■ **The problem**: Go through the data line by line. Copy each one holding the string "will".
Segment Open
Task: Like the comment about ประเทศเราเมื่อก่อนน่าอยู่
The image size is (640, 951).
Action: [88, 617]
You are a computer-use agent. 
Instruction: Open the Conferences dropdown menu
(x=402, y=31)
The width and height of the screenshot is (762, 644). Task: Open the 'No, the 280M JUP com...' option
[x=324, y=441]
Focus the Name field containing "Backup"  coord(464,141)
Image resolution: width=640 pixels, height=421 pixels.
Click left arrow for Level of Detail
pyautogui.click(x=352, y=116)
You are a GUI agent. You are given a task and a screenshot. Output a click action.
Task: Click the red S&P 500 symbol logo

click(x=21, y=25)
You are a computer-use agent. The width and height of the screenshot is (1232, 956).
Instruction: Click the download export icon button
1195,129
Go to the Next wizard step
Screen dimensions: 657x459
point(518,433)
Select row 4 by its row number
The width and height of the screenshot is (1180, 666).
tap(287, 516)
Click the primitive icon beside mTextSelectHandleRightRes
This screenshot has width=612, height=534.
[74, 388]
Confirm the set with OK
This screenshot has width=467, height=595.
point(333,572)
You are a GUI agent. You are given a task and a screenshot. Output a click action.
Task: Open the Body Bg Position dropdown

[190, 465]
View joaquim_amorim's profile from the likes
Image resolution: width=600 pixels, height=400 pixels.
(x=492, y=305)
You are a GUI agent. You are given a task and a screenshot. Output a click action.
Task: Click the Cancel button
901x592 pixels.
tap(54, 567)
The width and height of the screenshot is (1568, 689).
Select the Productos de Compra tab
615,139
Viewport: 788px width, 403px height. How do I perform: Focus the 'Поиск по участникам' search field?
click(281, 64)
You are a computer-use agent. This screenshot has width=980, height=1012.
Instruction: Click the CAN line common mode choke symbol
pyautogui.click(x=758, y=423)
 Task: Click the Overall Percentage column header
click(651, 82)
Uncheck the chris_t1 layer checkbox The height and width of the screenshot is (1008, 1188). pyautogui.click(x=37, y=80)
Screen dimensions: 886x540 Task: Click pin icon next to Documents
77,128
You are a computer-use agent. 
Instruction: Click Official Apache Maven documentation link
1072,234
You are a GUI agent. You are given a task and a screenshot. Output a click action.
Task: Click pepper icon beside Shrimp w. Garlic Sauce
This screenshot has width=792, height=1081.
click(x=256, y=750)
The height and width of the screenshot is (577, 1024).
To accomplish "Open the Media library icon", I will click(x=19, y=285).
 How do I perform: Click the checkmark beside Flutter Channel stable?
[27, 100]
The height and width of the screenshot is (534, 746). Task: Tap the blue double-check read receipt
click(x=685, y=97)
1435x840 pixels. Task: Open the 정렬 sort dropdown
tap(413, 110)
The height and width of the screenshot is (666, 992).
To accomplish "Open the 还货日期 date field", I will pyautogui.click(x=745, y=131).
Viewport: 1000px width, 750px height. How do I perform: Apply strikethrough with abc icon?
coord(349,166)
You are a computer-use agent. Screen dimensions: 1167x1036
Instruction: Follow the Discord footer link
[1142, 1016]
Segment Closed
■ **The completed task**:
To accomplish "Open the Media library icon", I will click(x=19, y=285).
To accomplish "Open the 还货日期 date field", I will pyautogui.click(x=745, y=131).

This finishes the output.